🤖 AI Summary
This study addresses the challenges of time-consuming and quality control–difficult clinical target volume (CTV) delineation in complex radiotherapy procedures such as total marrow and lymphoid irradiation (TMLI), where reliable identification of potential model errors is urgently needed. The authors propose a budget-aware, uncertainty-driven quality control framework built upon nnU-Net, which innovatively integrates temperature scaling with an efficient ensemble strategy to significantly improve uncertainty calibration and alignment with actual segmentation errors while preserving high segmentation accuracy.

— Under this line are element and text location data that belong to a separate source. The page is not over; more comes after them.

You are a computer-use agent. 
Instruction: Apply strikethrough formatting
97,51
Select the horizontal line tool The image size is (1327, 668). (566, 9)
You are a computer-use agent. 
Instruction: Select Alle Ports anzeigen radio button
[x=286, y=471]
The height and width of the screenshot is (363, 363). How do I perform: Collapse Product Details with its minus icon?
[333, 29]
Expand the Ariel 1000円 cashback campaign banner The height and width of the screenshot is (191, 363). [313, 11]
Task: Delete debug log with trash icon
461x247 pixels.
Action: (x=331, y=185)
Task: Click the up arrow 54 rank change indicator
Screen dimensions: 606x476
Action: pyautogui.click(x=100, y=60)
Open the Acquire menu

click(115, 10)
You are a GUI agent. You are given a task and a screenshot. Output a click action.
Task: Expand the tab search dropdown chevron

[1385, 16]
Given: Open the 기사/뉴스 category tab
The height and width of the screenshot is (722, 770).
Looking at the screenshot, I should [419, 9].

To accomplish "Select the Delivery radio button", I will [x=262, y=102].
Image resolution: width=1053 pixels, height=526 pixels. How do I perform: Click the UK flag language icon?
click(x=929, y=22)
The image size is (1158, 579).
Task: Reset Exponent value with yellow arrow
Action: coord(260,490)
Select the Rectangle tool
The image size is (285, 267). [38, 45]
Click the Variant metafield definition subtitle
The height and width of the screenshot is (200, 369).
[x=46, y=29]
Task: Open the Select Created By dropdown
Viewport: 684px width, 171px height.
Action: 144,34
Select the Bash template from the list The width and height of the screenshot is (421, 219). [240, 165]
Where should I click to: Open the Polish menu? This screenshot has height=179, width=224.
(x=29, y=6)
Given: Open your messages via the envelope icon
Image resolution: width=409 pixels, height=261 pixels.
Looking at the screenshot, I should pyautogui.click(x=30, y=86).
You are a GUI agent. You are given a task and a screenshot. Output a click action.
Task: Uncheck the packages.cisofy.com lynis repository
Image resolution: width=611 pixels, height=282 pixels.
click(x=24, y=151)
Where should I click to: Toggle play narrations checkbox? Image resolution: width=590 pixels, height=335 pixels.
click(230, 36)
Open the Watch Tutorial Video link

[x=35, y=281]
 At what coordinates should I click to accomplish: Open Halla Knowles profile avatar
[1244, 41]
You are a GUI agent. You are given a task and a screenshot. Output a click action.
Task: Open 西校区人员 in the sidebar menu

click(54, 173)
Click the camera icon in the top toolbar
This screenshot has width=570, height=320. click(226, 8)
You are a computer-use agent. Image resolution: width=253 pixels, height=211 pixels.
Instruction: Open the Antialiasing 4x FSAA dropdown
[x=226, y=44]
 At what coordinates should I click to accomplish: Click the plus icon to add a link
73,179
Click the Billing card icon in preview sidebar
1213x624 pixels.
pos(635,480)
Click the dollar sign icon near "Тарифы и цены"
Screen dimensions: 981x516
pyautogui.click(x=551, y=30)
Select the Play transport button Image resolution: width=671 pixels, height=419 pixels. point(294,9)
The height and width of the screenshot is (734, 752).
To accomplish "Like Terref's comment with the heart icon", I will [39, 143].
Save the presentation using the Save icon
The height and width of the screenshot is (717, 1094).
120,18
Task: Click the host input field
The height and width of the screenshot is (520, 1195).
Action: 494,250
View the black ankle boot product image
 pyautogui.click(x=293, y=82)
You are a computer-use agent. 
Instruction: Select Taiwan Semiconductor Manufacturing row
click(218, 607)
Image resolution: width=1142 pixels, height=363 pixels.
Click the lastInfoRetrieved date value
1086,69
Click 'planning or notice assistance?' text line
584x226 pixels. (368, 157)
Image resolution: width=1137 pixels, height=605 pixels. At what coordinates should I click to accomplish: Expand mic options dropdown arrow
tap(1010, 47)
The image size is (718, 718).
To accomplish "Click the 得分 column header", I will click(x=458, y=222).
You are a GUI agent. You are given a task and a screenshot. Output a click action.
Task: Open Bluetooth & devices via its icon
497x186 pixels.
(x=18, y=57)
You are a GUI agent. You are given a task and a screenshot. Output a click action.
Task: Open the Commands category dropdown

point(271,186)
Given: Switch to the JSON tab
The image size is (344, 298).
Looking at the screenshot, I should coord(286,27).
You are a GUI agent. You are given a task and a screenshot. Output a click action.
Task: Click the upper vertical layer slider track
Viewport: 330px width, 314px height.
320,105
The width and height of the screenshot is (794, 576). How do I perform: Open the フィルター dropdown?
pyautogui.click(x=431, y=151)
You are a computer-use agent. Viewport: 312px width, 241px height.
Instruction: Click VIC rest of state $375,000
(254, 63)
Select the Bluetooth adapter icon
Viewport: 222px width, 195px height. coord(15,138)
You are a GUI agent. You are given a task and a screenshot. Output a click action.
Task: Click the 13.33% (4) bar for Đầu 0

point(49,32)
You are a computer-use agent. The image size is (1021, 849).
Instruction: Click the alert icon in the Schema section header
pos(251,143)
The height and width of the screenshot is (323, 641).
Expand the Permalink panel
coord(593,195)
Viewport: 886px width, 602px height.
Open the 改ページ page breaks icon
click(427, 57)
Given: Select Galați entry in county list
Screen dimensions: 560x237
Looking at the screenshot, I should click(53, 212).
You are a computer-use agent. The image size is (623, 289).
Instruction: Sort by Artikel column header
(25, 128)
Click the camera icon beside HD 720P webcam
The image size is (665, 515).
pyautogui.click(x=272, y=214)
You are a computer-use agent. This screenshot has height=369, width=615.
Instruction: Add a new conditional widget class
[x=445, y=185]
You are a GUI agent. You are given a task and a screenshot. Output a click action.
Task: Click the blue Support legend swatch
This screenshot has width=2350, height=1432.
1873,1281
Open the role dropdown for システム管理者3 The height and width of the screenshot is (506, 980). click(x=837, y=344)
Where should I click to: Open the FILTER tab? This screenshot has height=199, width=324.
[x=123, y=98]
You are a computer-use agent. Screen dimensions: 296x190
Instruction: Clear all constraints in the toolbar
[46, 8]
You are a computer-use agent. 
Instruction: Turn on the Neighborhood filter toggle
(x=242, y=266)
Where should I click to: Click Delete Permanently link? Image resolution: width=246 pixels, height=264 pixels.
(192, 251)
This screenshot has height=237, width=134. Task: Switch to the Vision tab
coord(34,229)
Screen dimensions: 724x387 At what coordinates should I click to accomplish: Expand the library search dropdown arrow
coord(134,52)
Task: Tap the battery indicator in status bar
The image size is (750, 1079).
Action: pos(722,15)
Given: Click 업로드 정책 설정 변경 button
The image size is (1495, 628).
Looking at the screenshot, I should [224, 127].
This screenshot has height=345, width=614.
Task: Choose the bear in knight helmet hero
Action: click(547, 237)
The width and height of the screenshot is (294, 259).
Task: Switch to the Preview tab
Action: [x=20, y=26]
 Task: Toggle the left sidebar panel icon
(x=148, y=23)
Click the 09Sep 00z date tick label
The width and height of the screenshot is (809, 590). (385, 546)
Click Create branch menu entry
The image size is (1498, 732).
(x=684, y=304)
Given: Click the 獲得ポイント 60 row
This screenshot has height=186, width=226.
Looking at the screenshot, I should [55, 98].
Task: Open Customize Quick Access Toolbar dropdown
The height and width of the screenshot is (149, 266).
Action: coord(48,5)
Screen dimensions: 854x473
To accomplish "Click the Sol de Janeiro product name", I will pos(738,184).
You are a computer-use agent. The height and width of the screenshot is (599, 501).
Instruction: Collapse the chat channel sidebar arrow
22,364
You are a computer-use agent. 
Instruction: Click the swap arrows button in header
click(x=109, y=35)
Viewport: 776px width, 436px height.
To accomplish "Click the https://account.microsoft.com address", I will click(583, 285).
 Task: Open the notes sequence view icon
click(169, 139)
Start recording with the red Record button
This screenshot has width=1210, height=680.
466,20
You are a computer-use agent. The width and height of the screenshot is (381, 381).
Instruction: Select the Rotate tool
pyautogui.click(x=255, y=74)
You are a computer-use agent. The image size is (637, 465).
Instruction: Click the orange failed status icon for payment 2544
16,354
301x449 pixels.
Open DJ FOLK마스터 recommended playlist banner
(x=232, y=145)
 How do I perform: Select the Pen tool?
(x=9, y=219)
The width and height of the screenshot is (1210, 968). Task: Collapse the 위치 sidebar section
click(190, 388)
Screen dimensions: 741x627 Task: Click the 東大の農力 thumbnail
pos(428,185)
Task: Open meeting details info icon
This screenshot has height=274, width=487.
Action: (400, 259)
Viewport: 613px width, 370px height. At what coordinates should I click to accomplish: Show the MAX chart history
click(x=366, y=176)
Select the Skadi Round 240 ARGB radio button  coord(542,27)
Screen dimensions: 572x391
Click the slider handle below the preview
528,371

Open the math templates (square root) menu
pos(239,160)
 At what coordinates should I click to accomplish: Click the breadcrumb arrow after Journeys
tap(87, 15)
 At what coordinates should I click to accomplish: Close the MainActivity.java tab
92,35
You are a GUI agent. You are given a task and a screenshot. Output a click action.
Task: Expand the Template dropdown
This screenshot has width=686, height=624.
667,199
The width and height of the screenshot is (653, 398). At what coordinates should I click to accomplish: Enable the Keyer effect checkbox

By generating voxel-wise uncertainty maps via predictive entropy and introducing region-of-interest (ROI) mask–calibrated metrics alongside top-uncertain-voxel AUC evaluation, the calibrated checkpoint ensemble effectively guides human review. The proposed pipeline demonstrates practical utility and reliability in TMLI applications.
📝 Abstract
Accurate delineation of the Clinical Target Volume (CTV) is essential for radiotherapy planning, yet remains time-consuming and difficult to assess, especially for complex treatments such as Total Marrow and Lymph Node Irradiation (TMLI). While deep learning-based auto-segmentation can reduce workload, safe clinical deployment requires reliable cues indicating where models may be wrong. In this work, we propose a budget-aware uncertainty-driven quality assurance (QA) framework built on nnU-Net, combining uncertainty quantification and post-hoc calibration to produce voxel-wise uncertainty maps (based on predictive entropy) that can guide targeted manual review. We compare temperature scaling (TS), deep ensembles (DE), checkpoint ensembles (CE), and test-time augmentation (TTA), evaluated both individually and in combination on TMLI as a representative use case. Reliability is assessed through ROI-masked calibration metrics and uncertainty--error alignment under realistic revision constraints, summarized as AUC over the top 0-5% most uncertain voxels. Across configurations, segmentation accuracy remains stable, whereas TS substantially improves calibration. Uncertainty-error alignment improves most with calibrated checkpoint-based inference, leading to uncertainty maps that highlight more consistently regions requiring manual edits. Overall, integrating calibration with efficient ensembling seems a promising strategy to implement a budget-aware QA workflow for radiotherapy segmentation.